Hotellerie: zu wenig Investitionsanreize

„Alles, was Arbeit attraktiver macht, stärkt den Standort“, begrüßt Michaela Reitterer, die Präsidentin der Österreichischen Hoteliervereinigung (ÖHV), nach der Einführung des Familienbonus und der Senkung der Sozialversicherungsbeiträge auch niedrigere Lohnsteuern, höhere Werbungskostenpauschalen und die neue Mitarbeiterbeteiligung: „Es wird nicht jeder Mitarbeiter und jeder Betrieb von jeder Maßnahme profitieren. Es wird aber für alle etwas dabei sein“, so die Arbeitgebersprecherin.

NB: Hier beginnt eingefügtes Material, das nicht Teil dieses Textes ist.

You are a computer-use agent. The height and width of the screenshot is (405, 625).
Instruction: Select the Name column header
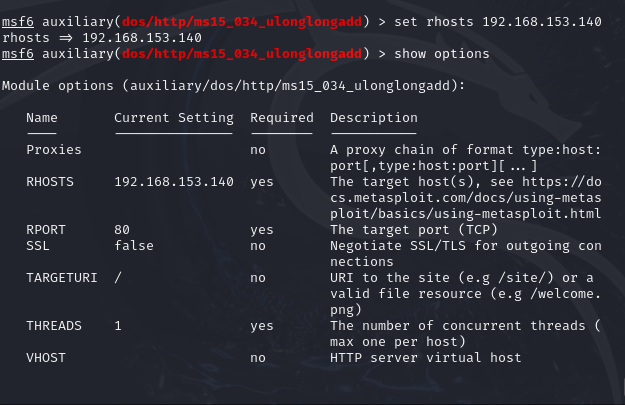42,118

Dass das Steuer- und Abgabensystem bis hin zur lange erwarteten einheitlichen Dienstgeberabgabe vereinfacht und um „grüne Komponenten“ erweitert wird, sei genauso positiv wie die Erhöhung der GWG-Obergrenze. Doch bei Investitionsanreizen war die Erwartungshaltung höher, verspricht das Regierungsprogramm doch kürzere Abschreibungsdauern: „Es ist ausgemacht, es macht Sinn, es sollte also umgesetzt werden – noch dazu, wo die Haushaltprognosen so optimistisch ausfallen“, so Reitterer. Rückenwind erwartet sie da von der gesamten gewerblichen Wirtschaft wie auch von der WKÖ: „Die Altlasten bei der Abschreibung schaden den Auftraggebern im Tourismus und den Auftragnehmern im Gewerbe. Sie sind uns beim Investieren im Weg und müssen weg.“

Noch mehr Bagatellsteuern streichen

 "Die sofortige Abschaffung der kalten Progression (nicht erst 2023) und eine Vereinfachung der Lohnsteuerberechnung wären zusammen ein noch effizienteres Konjunktur-Ankurbelungsprogramm" stellt Thomas Reisenzahn, Geschäftsführer der Prodinger Tourismusberatung, fest.

Auch wenn man sich über die Abschaffung der Sektsteuer freut, gibt es immer noch genügend Bagatellsteuern in der Tourismus- und Freizeitsparte, zum Beispiel die Lustbarkeitsabgabe.